**Stated goal 1**
Format the records from the line containing "Where should I click to: Click" to the line containing "Use Global Companion", both lines included, as a JSON list of strings with one string per line and blank lines omitted.

Abdolreza Rahmani Fazli (; born 1959) is an Iranian conservative politician and interior minister of Hassan Rouhani's government. He was the president of Supreme Audit Court from 2008 to 2013.

Early life and education
Fazli was born in Shirvan in 1959. He is a graduate of Ferdowsi University of Mashhad. He also received a PhD in geography from Tarbiat Modarres University.

Career
Fazli served in different positions, including the head of the planning department, member of parliament, deputy chairman of Iranian National TV and Radio, deputy head of economic and international affairs at the ministry of interior. He was appointed secretary and deputy head of the Supreme National Security Council in October 2005. He was the deputy of Ali Larijani in charge of the cultural, social and media affairs during the first presidential term of Mahmoud Ahmedinejad. Fazli resigned from post in November 2007 one month after the appointment of Saeed Jalili as the head of the council.

In July 2008, Fazli was appointed as the president of the Supreme Audit Court. He was reappointed to the post in July 2012 for further four years.

In late July 2013, the Mehr news agency reported that Fazli is the only candidate for interior minister at the cabinet of President Hassan Rouhani. Fazli was nominated by Rouhani for the post on 4 August. He was confirmed by the Parliament on 15 August, replacing Mostafa Mohammad-Najjar in the post. Fazli was given 256 for votes and 19 against votes, while 9 members of the Parliament did not attend the session. On 24 August 2013 President Rouhani additionally appointed Fazli Secretary General of Drug Control Headquarters.

**Listed entries**
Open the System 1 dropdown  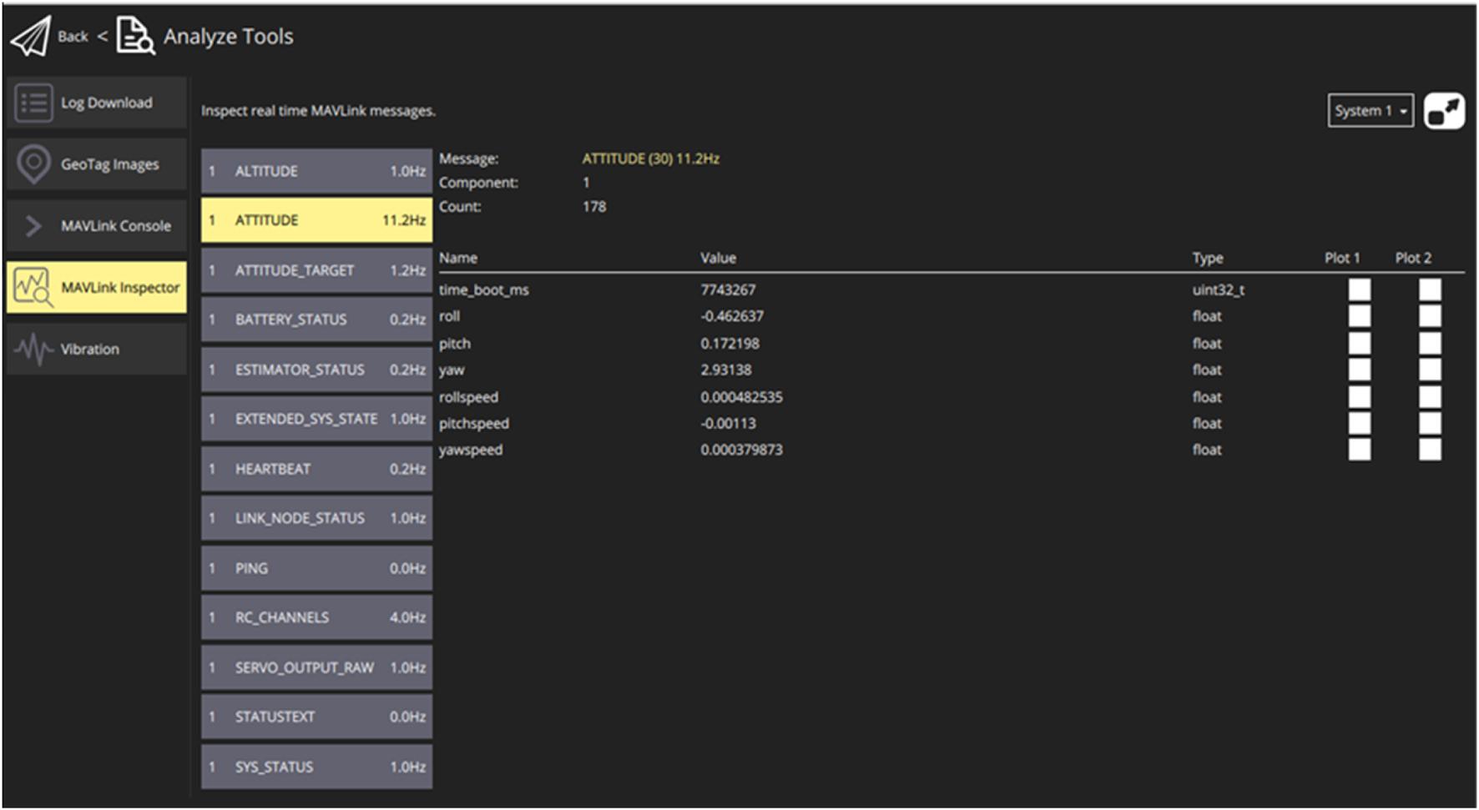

---

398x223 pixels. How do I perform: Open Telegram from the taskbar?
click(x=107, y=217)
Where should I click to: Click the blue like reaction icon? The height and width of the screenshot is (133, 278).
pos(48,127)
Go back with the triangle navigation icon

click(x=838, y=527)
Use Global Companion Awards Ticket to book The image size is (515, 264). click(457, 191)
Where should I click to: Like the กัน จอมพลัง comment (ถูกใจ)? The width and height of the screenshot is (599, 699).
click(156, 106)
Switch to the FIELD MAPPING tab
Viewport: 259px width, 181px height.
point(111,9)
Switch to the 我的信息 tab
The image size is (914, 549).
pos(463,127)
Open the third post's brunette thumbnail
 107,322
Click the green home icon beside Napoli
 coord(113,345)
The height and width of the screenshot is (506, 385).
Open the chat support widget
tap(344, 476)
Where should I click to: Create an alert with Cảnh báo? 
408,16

**Stated goal 2**
Pick up the biography of Abdolreza Rahmani Fazli after its final sentence and continue it.

**Response 1**
[
  "Where should I click to: Click the blue like reaction icon? The height and width of the screenshot is (133, 278).",
  "pos(48,127)",
  "Go back with the triangle navigation icon",
  "click(x=838, y=527)",
  "Use Global Companion Awards Ticket to book The image size is (515, 264). click(457, 191)"
]

**Response 2**
In an interview in November 2019, he referred to the civilian protesters, saying: "We shot them in both the head and the legs, not just the head. We also hit the legs!" 1,500 people were killed during two weeks of unrest across Iran. ·Iranian officials later admitted that they approved live fire against civilians protesters, at the order of Fazili.

Views and alliances
Fazli is a conservative politician and long-term associate of Ali Larijani, former parliament speaker.

Sanctions
In May 2020, the United States Department of State sanctioned Fazli due to his alleged role in the 2019 Iranian protests and committing human rights abuses against the Iranian people.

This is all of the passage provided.